Pionier im Grubentümpel
Die Rote Liste der bestandsgefährdeten Tierarten in Hessen weist die Kreuzkröte als stark gefährdet aus. Ihr ursprünglicher Lebensraum waren die Betten natürlicher Flüsse, die bei jährlichen Hochwassern vegetationslose Tümpel und Kiesbänke hinterließen.
An das Leben in diesen schnelllebigen Biotopen ist die Kreuzkröte hervorragend angepasst. Sie laicht in kleinste Pfützen, immer in mehrere, damit nicht alles verloren ist, wenn eine Wasserstelle austrocknet.
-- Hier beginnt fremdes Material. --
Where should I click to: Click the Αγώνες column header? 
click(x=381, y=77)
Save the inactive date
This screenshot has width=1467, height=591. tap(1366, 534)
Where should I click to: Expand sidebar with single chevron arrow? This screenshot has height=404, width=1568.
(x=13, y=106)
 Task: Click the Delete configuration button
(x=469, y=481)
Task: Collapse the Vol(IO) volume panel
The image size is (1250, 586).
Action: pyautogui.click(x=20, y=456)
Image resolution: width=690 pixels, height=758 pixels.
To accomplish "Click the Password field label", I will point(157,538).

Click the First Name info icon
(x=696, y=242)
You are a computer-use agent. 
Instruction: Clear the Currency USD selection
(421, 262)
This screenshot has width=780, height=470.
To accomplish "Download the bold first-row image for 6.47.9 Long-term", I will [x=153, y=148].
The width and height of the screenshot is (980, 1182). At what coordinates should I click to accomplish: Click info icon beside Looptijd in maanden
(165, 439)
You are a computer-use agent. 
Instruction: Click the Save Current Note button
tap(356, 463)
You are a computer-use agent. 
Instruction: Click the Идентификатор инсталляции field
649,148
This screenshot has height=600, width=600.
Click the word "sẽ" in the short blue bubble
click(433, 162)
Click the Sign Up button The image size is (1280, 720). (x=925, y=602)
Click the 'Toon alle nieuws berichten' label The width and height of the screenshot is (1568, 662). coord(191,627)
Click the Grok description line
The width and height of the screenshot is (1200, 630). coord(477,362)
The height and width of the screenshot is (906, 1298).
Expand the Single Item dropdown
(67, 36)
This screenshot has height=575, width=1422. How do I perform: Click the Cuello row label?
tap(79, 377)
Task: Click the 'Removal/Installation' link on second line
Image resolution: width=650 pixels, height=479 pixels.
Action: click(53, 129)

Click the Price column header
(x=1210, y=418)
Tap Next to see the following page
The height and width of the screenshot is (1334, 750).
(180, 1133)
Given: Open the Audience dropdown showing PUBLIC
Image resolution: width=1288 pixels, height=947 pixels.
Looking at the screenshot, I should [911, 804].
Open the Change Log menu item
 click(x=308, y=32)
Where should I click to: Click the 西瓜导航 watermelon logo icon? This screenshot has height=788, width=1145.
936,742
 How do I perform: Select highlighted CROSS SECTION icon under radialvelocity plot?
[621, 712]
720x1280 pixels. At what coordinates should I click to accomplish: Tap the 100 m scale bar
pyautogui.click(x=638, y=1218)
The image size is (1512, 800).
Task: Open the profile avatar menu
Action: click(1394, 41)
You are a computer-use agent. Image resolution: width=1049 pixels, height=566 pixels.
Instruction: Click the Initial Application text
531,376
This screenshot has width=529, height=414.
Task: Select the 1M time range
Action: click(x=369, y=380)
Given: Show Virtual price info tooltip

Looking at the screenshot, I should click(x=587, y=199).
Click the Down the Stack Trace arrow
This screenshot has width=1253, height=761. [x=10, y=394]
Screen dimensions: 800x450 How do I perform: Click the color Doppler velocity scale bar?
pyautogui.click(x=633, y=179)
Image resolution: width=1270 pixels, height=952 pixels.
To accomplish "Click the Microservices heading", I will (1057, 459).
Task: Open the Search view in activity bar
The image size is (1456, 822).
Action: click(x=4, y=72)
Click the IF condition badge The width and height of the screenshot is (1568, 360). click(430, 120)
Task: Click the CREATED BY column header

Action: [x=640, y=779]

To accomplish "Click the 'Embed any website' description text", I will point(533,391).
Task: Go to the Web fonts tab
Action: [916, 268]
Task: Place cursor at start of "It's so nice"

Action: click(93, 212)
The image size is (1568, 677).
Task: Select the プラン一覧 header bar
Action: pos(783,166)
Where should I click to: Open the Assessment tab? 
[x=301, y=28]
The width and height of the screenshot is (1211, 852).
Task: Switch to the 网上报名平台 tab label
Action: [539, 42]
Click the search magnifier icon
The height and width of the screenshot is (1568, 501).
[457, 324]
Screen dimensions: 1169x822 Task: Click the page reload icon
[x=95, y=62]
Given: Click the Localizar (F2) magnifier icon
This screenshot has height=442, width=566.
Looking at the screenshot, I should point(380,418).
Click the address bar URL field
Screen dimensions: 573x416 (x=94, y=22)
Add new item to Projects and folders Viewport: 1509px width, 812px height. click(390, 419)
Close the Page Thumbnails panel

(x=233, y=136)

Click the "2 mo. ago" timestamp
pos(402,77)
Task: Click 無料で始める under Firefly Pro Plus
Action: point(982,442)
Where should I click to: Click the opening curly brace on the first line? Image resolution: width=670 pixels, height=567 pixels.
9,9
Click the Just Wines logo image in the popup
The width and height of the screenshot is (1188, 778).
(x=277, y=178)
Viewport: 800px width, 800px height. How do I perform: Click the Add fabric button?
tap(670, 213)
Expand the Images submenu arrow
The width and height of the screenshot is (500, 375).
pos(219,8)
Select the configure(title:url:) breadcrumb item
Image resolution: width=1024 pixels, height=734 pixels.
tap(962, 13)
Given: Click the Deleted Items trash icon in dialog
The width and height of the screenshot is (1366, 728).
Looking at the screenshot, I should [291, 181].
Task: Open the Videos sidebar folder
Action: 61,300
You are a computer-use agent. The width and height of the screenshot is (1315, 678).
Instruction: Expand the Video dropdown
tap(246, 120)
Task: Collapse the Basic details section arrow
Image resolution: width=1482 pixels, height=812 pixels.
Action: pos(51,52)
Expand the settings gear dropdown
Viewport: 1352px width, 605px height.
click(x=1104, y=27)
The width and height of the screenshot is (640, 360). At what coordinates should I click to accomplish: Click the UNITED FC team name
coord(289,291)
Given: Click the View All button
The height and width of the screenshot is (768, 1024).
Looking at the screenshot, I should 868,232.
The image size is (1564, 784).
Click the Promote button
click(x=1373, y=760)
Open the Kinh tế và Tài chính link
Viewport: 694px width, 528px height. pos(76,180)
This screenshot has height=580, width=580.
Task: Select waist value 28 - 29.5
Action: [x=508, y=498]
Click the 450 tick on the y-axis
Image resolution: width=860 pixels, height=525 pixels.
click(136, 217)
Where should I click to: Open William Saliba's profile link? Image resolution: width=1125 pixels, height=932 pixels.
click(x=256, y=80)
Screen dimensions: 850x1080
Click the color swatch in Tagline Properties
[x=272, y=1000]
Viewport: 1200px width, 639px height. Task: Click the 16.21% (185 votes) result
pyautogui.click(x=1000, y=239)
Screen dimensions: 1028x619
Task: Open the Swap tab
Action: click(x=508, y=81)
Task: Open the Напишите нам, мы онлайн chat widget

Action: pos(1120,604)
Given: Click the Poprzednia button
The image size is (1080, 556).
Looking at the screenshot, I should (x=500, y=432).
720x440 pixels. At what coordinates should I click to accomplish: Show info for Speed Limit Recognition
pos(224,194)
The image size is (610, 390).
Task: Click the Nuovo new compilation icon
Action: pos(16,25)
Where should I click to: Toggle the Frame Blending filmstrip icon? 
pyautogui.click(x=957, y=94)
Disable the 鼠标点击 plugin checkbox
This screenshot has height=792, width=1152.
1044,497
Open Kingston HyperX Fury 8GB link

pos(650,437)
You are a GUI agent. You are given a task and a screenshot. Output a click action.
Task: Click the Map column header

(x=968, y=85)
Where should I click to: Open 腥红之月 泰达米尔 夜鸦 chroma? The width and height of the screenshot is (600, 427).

Aus demselben Grund ist auch das wassergebundene Larvenstadium der Art extrem kurz. Mit diesen Anpassungen war die Kreuzkröte aber nicht gegen den Menschen gefeit. Mit Ausbau und Begradigung nahezu aller Flussläufe hat die Kreuzkröte ihre angestammte Heimat verloren. Heute bilden Kiesgruben und andere Abgrabungsstätten einen Lebensraum aus zweiter Hand. In den Gruben der MTR ersetzen Bagger, Raupen und LKWs die Dynamik der Flussläufe. Pfützen entstehen, die die reiselustigen Amphibien sofort entdecken. Dann werden mit lauter Stimme des Nachts Artgenossen aus der Umgebung herbeigerufen, um eine kleine Population zu gründen.